Above: The commander of US Northcom presenting an award to General Cienfuegos in 2018. Photo By: MSgt John Gordinier
Plata over Plomo: The Sinaloa Cartel and BLO have thrived by bribing key officials. When criminal organizations choose to exercise influence and control through violence, the results are usually visible in the short term. For that reason, the violent rise of the CJNG and its conflicts with other criminal groups have received a lot of attention in recent years. The Sinaloa Cartel and BLO, in contrast, have engaged in more bribery than violence in their rise (though they are still quite violent when they choose to be). This softer touch by these two groups has been harder to see on a daily basis, but has arguably given them greater power.
This arrest could accelerate the CJNG’s aggressive violence. The arrest of Cienfuegos likely confirms the worst fears of the CJNG that the Mexican government has targeted them at times as a way of helping their criminal rivals. The Jalisco-based cartel certainly engages in plenty of its own bribing, particularly of state and municipal level officials along the Pacific coast. However, if they believe that the federal government is acting as a rival criminal group, it could explain why they have become more aggressive including their attacks against local police forces in various states and government officials in Mexico City.
Bribery did not stop with the EPN administration exit. The Cienfuegos case adds to the evidence that numerous civilian and military officials were being bribed during the previous administration in Mexico. AMLO would have people believe that his administration is clean, but it’s absurd to believe that the bribery stopped magically in December 2018. Many of the military commanders currently in place worked with Cienfuegos. Many within the bureaucracy of Pemex, CFE and elsewhere remained and some with known ties to corruption scandals under EPN have been promoted by AMLO.
The charges threaten the military’s role in the country. The military was long seen as less corrupt than local police forces, but the involvement of the military in counter-narcotics and domestic security operations over the past 15 years has opened the doors to corruption. Criminal groups have incentives to bribe or threaten their way into the military ranks.
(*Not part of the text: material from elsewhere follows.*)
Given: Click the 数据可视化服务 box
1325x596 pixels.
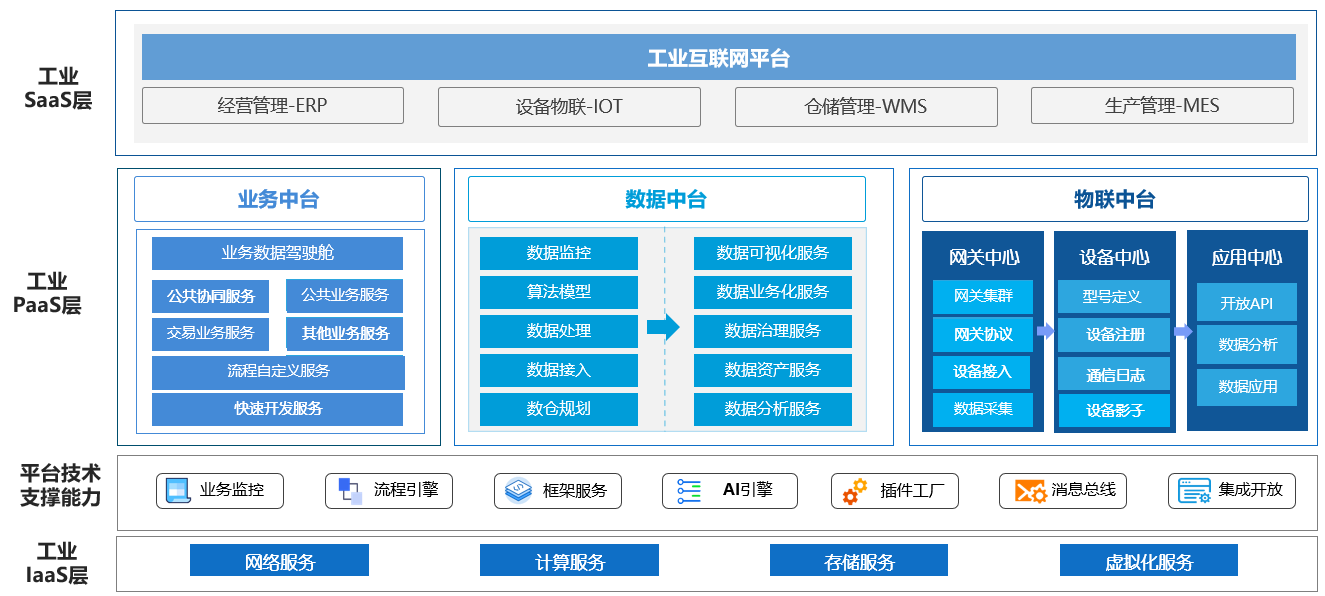Looking at the screenshot, I should (772, 253).
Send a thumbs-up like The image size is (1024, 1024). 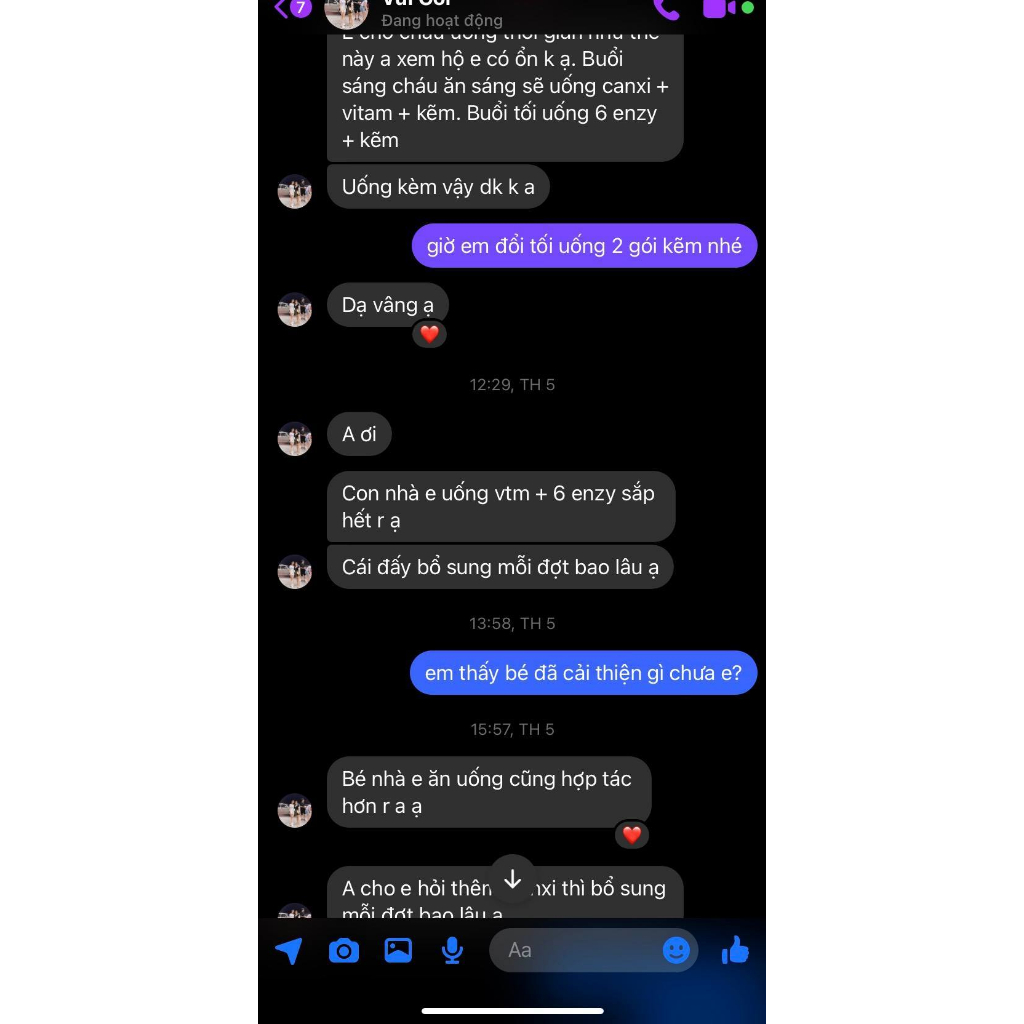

That is a problem as AMLO still trusts the military and loves the military. On security, AMLO continues to use the military and has created a National Guard that is essentially military forces in new uniforms. He has given the military roles including protection of ports and customs issues that, if there are corrupt elements of the military, will facilitate drug trafficking. AMLO has also given the military lots of non-traditional tasks including control over construction projects and oversight at Pemex to prevent corruption. AMLO’s goal now will be to prevent the scandals from past administrations from impacting the current military leadership and the president’s image. However, he should be concerned about cleaning up corruption in the military, not covering it up for his own political benefit.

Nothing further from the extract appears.